City of Winnipeg lawyer Michael Finlayson made a number of suggestions to Sheegl during Wednesday cross-examination at the ongoing public inquiry into the headquarters project, including that Sheegl took money from Caspian Construction’s Armik Babakhanians as "incentive" to help the firm, which ended up securing the contract for the headquarters.
Finlayson suggested Sheegl then tried to cover it up when that money came to light around 2017, by saying the payments were linked to a land deal in Tartesso, Ariz., involving Sheegl, Babakhanians and former mayor Sam Katz, in an attempt to "fend off" possible criminal charges as RCMP investigated the project.
The inquiry was shown evidence of two payments Babakhanians made: one to Sheegl for $200,000 in 2011, and another to Katz for $127,200 in 2012. Both Katz, who testified at the inquiry last week, and Sheegl said that money was split between them as Babakhanians’s payment for the Arizona land deal.
The inquiry previously heard the $200,000 cheque to a Sheegl-controlled company from a Babakhanians-controlled company came on July 22, 2011 — two days after city council granted Sheegl the authority to award the police headquarters construction contract.
Finlayson told the inquiry the payment of $327,200 "had nothing whatever to do with a property in Arizona called Tartesso, or the sale of an interest in Tartesso."
"You are totally incorrect," Sheegl replied, vehemently denying Finlayson’s series of allegations, which he described as false and "completely wrong."
Finlayson told the inquiry the city’s belief about what happened would explain why there were no communications about the land deal during the time period in question, despite the many email exchanges between Sheegl and Babakhanians, and why Sheegl didn’t tell his other business partners about the deal at the time.
Finlayson also alleged the reason one of the documents detailing the Tartesso deal is dated May 2012 is because Sheegl forgot the first payment was actually made a year before — an allegation Sheegl denied.
Finlayson’s comments to the inquiry come after a 2022 Court of King’s Bench decision that Sheegl accepted a bribe and breached his duty as a city officer by accepting $327,000 from the contractor.
Chief Justice Glenn Joyal's decision said the Tartesso deal "was a concocted story," made up in 2017 after an RCMP investigation uncovered $327,200 in payment from Babakhanians.

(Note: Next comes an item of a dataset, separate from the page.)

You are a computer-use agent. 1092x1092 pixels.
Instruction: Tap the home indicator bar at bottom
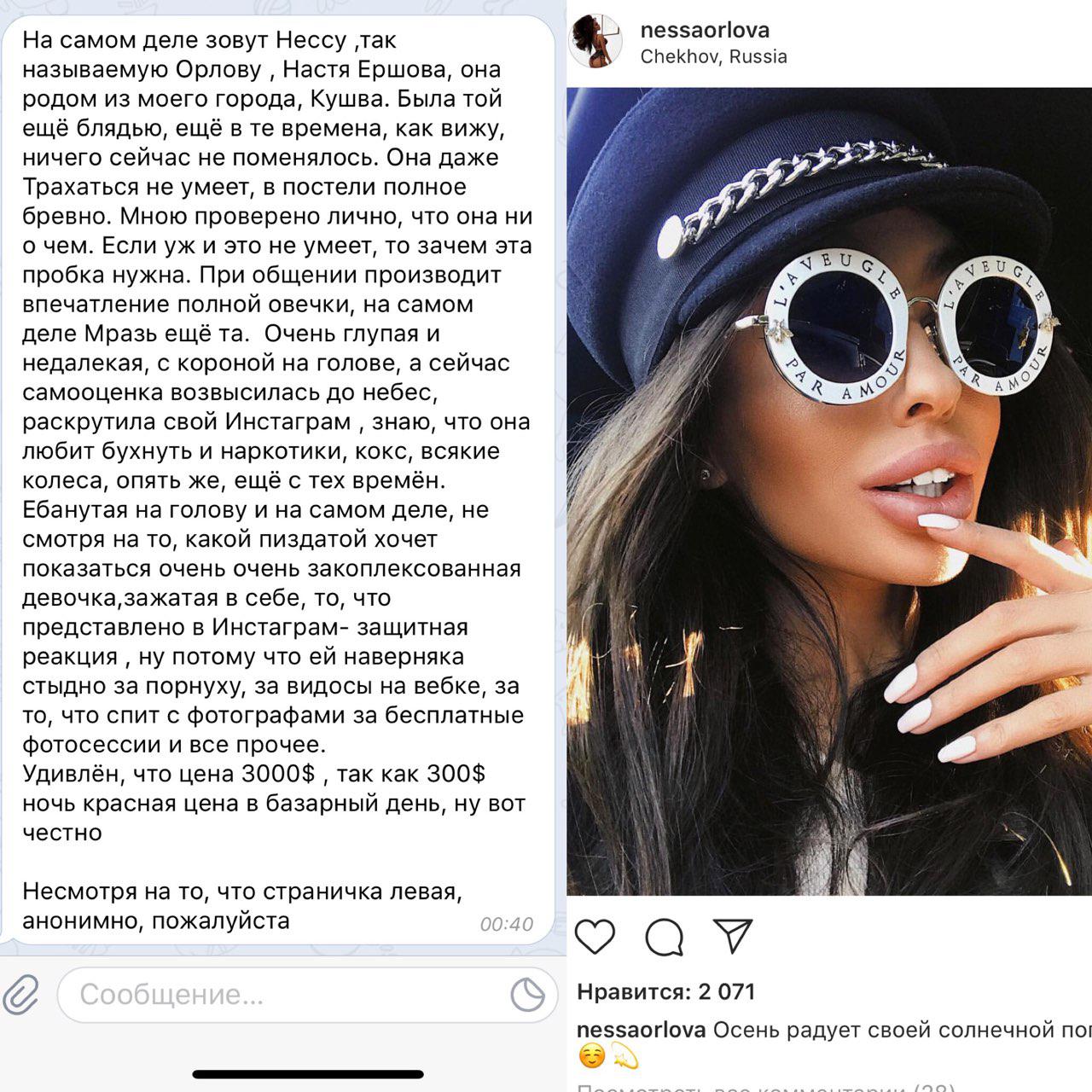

That decision, which ordered Sheegl to pay the city roughly $1.1 million Cdn, was upheld by the Manitoba Court of Appeal the following year.
The exchange between Sheegl and Finlayson happened during the second day of Sheegl’s testimony.
The public inquiry began earlier this month and is expected to examine the circumstances surrounding the police headquarters project and determine the measures needed to restore public confidence in the city's ability to build large, publicly funded projects.